WHAT IS EXPECTED
Give the lines below again exactly, starting with the line that holds "décembre 2025 (508, 1558)" and going on through the line that holds "You may Missed".

[Saved entries]
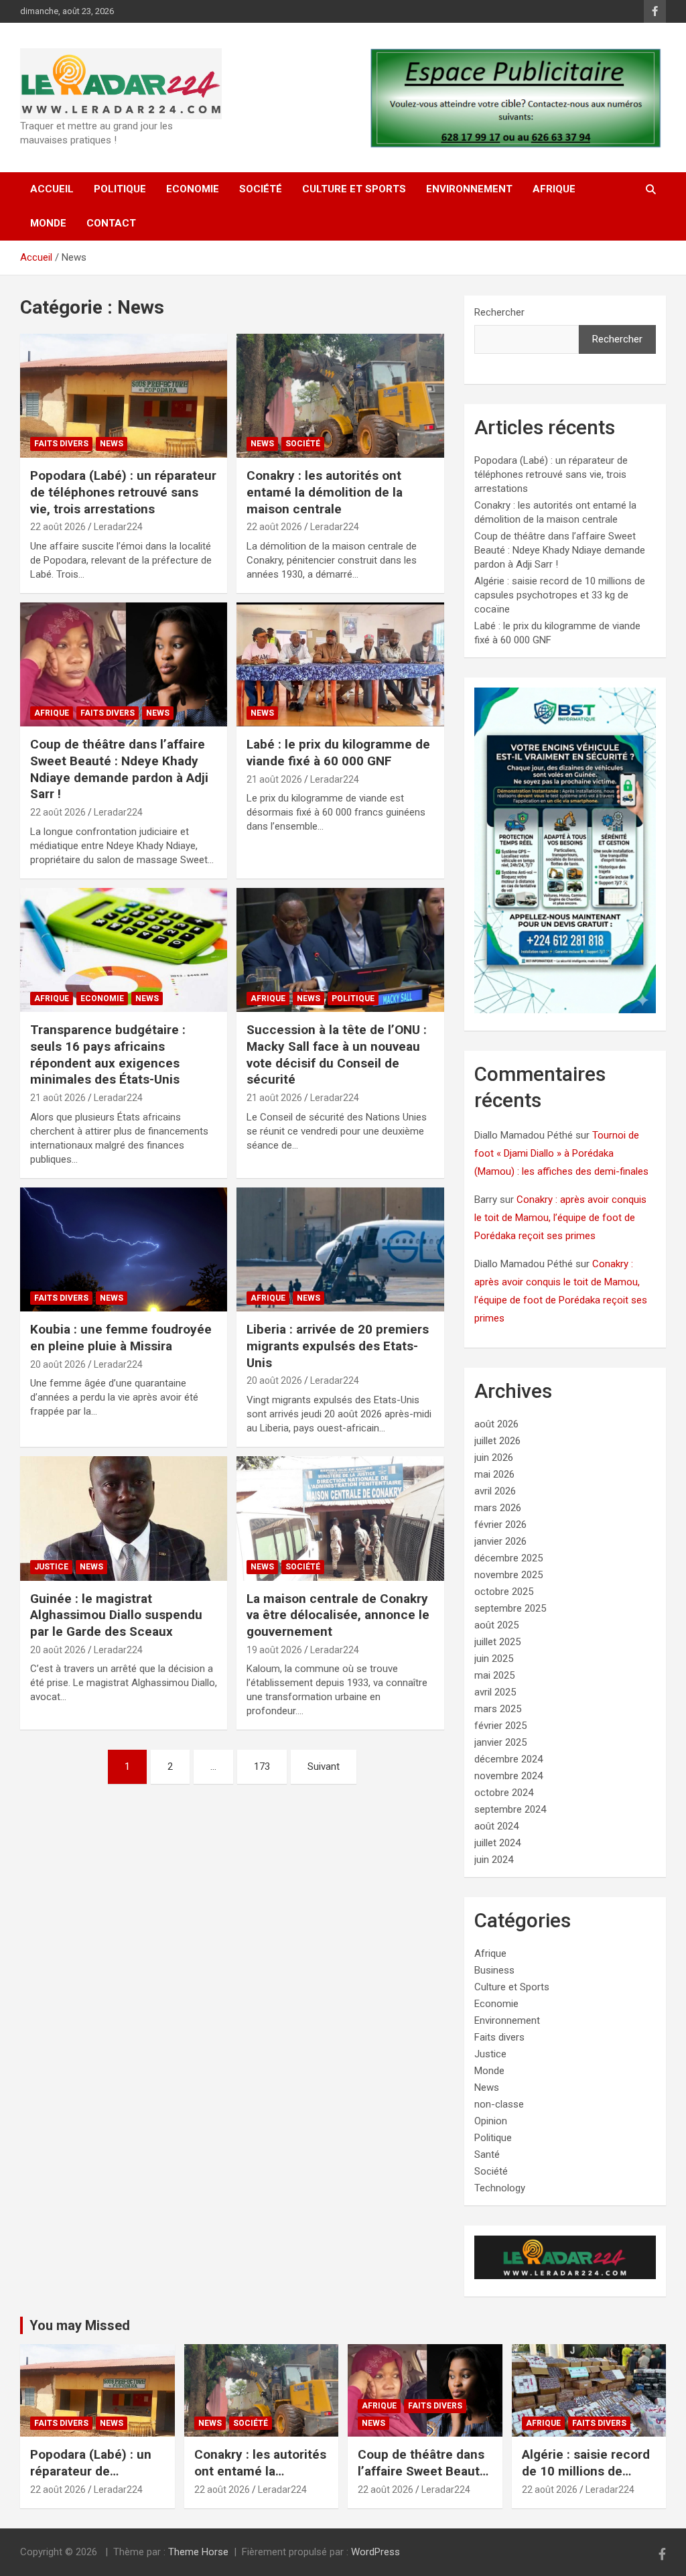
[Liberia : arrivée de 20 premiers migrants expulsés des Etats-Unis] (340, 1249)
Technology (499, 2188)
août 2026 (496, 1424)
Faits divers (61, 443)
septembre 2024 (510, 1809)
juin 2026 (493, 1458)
--
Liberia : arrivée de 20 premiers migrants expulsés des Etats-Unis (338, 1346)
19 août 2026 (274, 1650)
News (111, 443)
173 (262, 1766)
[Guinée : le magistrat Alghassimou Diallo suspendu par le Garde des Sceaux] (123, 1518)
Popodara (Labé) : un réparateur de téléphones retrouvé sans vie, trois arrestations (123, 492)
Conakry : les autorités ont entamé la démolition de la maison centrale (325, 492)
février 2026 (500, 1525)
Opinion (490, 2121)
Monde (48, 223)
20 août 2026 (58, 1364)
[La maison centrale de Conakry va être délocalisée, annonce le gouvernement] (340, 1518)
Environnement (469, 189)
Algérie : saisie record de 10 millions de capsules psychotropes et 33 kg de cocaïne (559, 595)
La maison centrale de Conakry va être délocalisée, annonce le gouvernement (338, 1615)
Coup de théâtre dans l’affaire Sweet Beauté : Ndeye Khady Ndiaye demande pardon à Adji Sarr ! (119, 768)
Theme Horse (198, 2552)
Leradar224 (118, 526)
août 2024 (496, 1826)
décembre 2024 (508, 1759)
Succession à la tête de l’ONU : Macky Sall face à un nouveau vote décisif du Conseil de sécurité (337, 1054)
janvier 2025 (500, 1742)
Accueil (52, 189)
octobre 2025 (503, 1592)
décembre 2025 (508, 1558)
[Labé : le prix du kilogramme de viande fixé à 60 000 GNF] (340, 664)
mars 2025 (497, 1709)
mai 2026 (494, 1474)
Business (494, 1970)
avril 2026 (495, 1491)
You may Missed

SOLUTION FOR THIS EXERCISE
décembre 2025 (508, 1558)
[Labé : le prix du kilogramme de viande fixé à 60 000 GNF] (340, 664)
mars 2025 (497, 1709)
mai 2026 (494, 1474)
Business (494, 1970)
avril 2026 (495, 1491)
You may Missed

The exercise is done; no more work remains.